# Hot perch bite Wednesday 10/9



## PatSea (Oct 10, 2004)

Two of us caught 60 nice perch in 2 1/2 hours yesterday. Went 17 pounds at the cleaner. We were about 100 yards off the cliffs on the north end of Catawba Island in 20 feet of water. We caught at least twice that many that were too small. We used spreaders with no bling and whole emerald shiners from Rickards. Had to lay the spreader on the bottom for 30 seconds or so then raise slowly. We caught many doubles and it was up down for quite awhile. Caught only a couple trash fish. The fish were very aggressive, it wasn't a subtle bite. The wind picked up about 11 and the bite turned off about noon.
Went back to the same location this morning and very slow bite. Most were 6 inches or so. Kept only 12. What a difference a day makes!


----------



## 1more (Jan 10, 2015)

Good job and thanks for the report!
A shame the weather isn’t going to hold out for the weekend..


----------



## Treble (Mar 27, 2017)

PatSea said:


> Two of us caught 60 nice perch in 2 1/2 hours yesterday. Went 17 pounds at the cleaner. We were about 100 yards off the cliffs on the north end of Catawba Island in 20 feet of water. We caught at least twice that many that were too small. We used spreaders with no bling and whole emerald shiners from Rickards. Had to lay the spreader on the bottom for 30 seconds or so then raise slowly. We caught many doubles and it was up down for quite awhile. Caught only a couple trash fish. The fish were very aggressive, it wasn't a subtle bite. The wind picked up about 11 and the bite turned off about noon.
> Went back to the same location this morning and very slow bite. Most were 6 inches or so. Kept only 12. What a difference a day makes!


nice report - Thanks !


----------



## Rick Romero (Jan 26, 2017)

PatSea said:


> Two of us caught 60 nice perch in 2 1/2 hours yesterday. Went 17 pounds at the cleaner. We were about 100 yards off the cliffs on the north end of Catawba Island in 20 feet of water. We caught at least twice that many that were too small. We used spreaders with no bling and whole emerald shiners from Rickards. Had to lay the spreader on the bottom for 30 seconds or so then raise slowly. We caught many doubles and it was up down for quite awhile. Caught only a couple trash fish. The fish were very aggressive, it wasn't a subtle bite. The wind picked up about 11 and the bite turned off about noon.
> Went back to the same location this morning and very slow bite.

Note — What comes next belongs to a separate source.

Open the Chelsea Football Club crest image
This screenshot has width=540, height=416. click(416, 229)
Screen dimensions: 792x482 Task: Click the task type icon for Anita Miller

Most were 6 inches or so. Kept only 12. What a difference a day makes!


My friends and I are going to be out there second week of November. Hopefully the perch fishing will be good then. Thank you for helping us guys that don't have the luxury of enjoying your wonderful fishery every week. I will share my info whether or not we do good or bad


----------



## PatSea (Oct 10, 2004)

Glad to be able to provide some guidance. Have a good trip. I feel blessed to live so close to one of the top fisheries in North America.


----------